BRIEF -> The lines below, from the one holding "You are a GUI" through the final line, are to be copied exactly, with no other lines and no pictures.

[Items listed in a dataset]
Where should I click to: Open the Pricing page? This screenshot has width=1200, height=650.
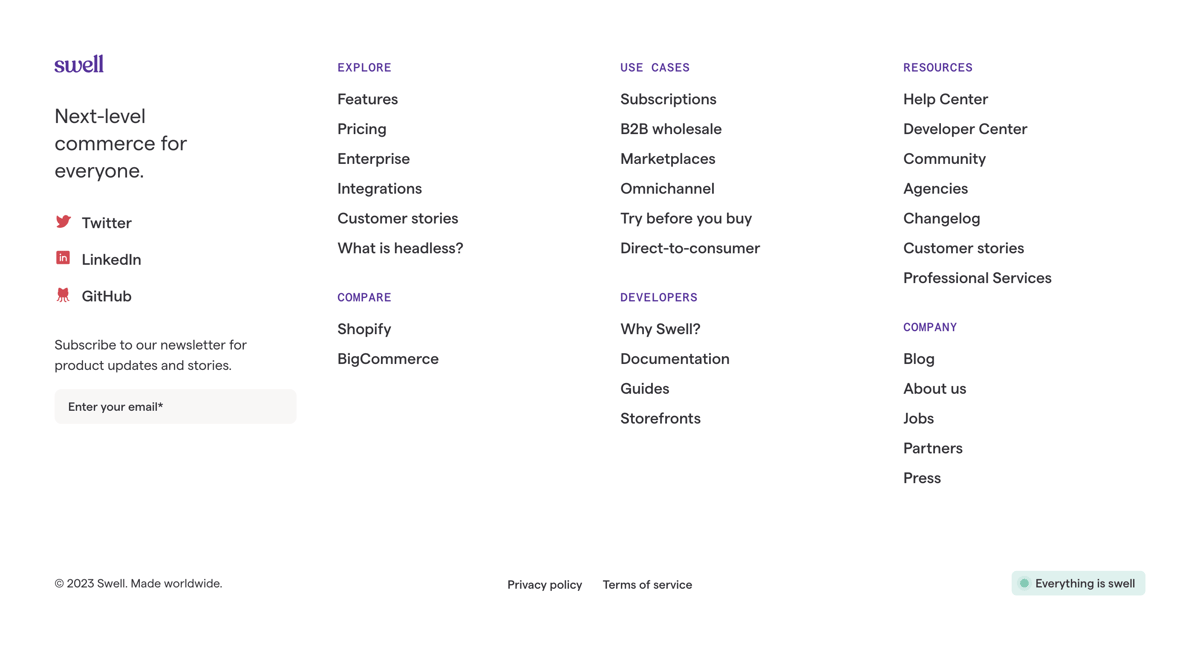[x=361, y=129]
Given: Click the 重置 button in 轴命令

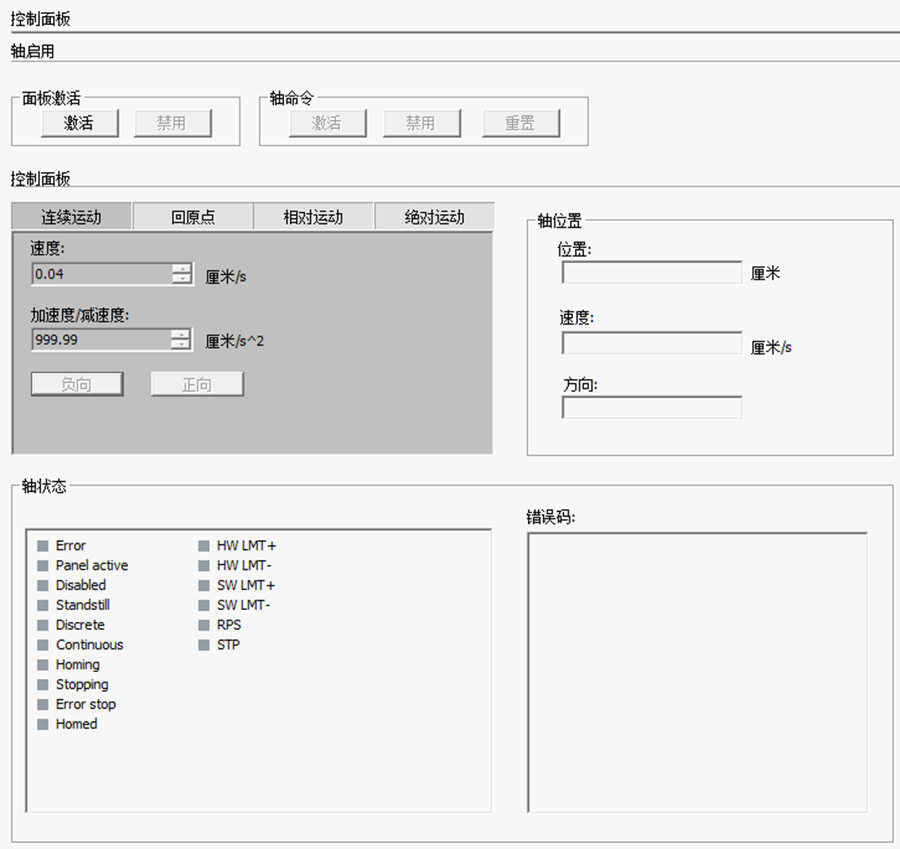Looking at the screenshot, I should click(520, 123).
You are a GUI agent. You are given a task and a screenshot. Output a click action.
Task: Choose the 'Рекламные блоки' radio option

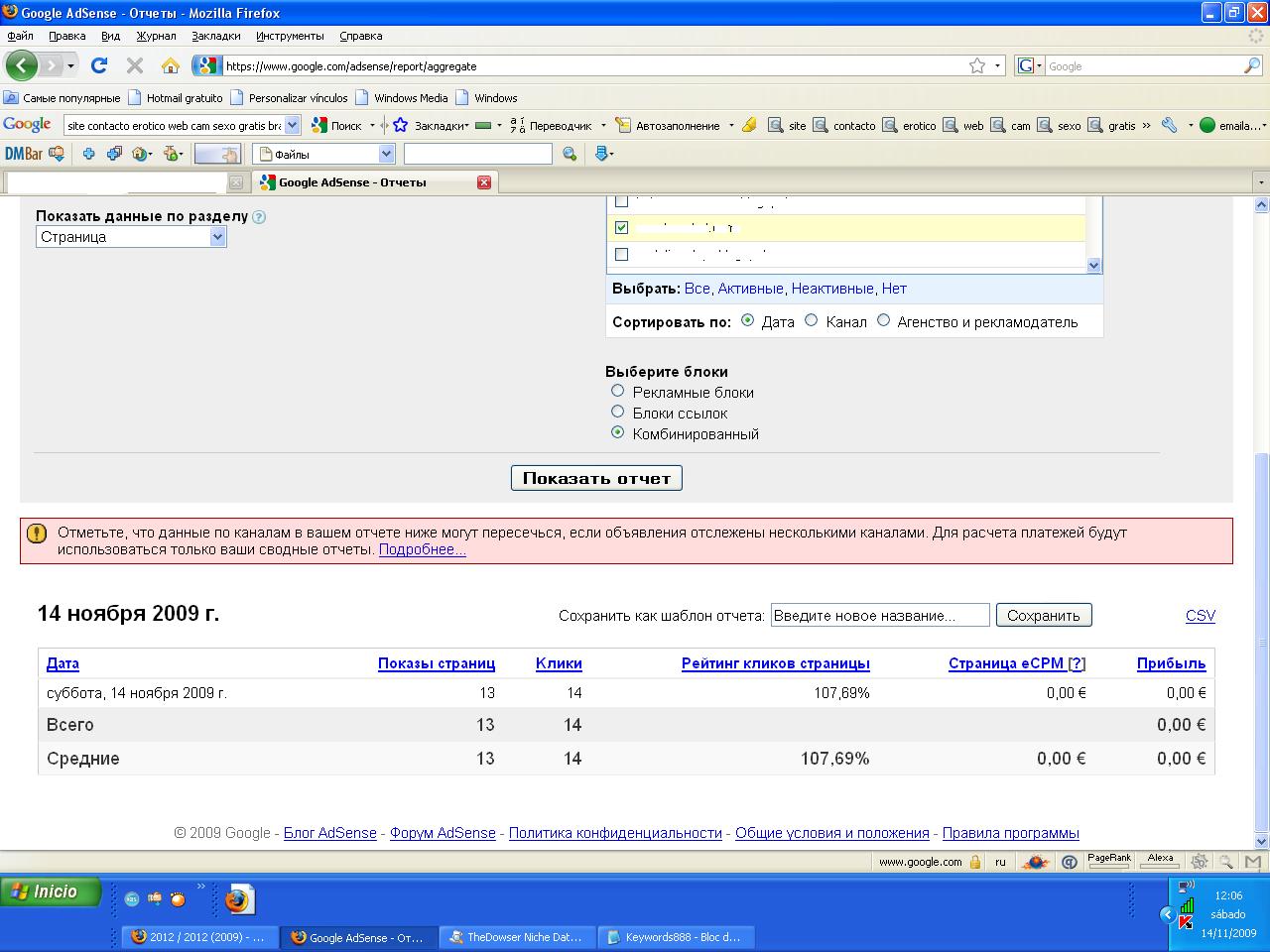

RESULT FOR THIS EXERCISE ->
You are a GUI agent. You are given a task and a screenshot. Output a click action.
Task: Choose the 'Рекламные блоки' radio option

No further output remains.